As the economy continues to recover, many companies are seeking ways to streamline efficiency without spending a fortune. One area of efficiency that has seen a significant boost recently is low cost computing.
Currently, the UK-based Raspberry PI Foundation is getting ready to release what is being hailed as the $35 computer. Unlike many past attempts at sub-$100 PCs, this PC can run Ubuntu, stream 1080i video and provide connectivity video output to PC monitors and TVs of all types. The Raspberry PI seems like it might be like a super-low cost thin client, when in reality it's a fully functional standalone PC.
Now, as exciting as it is to have access to computers that range from $25 for 128MB to $35 for the full 256 MB unit, there are some concerns that need to be addressed. And one of these concerns is whether you’ll be able to readily buy one of these computers.
In order for super-cheap computing to take off, it would help to have more than one group selling a reliable product. Thankfully, this appears to be on the horizon, even if it's not always at a $35 price point.
For example, the CuBox may cost more at $135, but it offers the end user more out of the box. First, you can pre-order yours now instead of waiting for the Raspberry PI to offer pre-ordering themselves. Secondly, you can get more RAM for your unit with a rock solid 1GB vs the 128-256MB seen with the Raspberry PI.
The more expensive CuBox will be the more likely candidate for developers looking to get their hands on a low cost PC than the Raspberry PI. Why is this?

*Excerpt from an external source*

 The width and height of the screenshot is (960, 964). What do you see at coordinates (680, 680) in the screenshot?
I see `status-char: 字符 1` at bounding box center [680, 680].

Because the Raspberry PI is (mostly) going to be offered to non-profit organizations while the CuBox will be available on a first come first served basis.

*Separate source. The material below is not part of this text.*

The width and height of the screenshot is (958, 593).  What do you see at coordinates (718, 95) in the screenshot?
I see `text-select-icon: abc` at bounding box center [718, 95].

The big question that remains in my mind: who will end up being the buyer for these low cost PCs? The CuBox is marketed as a development platform, while the Raspberry PI is designed to meet the computing needs of schools and other non-profits. In either case, I don't expect to see low cost computers making their way into big box stores anytime soon.

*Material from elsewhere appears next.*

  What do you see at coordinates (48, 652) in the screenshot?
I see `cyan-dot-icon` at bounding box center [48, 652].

Access to distributed computing
The concept behind distributed computing isn't anything new. Giving away CPU cycles has been a big thing among computer enthusiasts for years with programs such as SETI@home, in addition to other distributed computing concepts.
But it's really not worthwhile for anyone to participate in if it means running a full-sized PC 24/7. Plus, it also means that you won’t be able to run a distributed computing network in-house since it would require a ton of additional resources.
This means that if you have a few rooms full of these sub-100 dollar PCs running distributed computing software with a common goal in mind, private companies would able to create their own virtual supercomputers on the cheap.
Even better, there's no need for soliciting assistance from the outside world such as we've seen from other distributed computing projects. So any large distributed computing projects that a company would rather keep in-house would definitely be workable.
How much computer do we need?
Over the years, I've seen many people fall victim to the “newer is better” PC marketing nonsense put forth by many PC manufacturers. And while it's important for some intensive tasks to have access to the best resources possible, not every computer out there needs 4 Gbs of RAM with the latest processor.
Depending on the duties assigned to the workstation in question, it's entirely possible that a lower powered, low cost PC might be a great match for most common computing needs.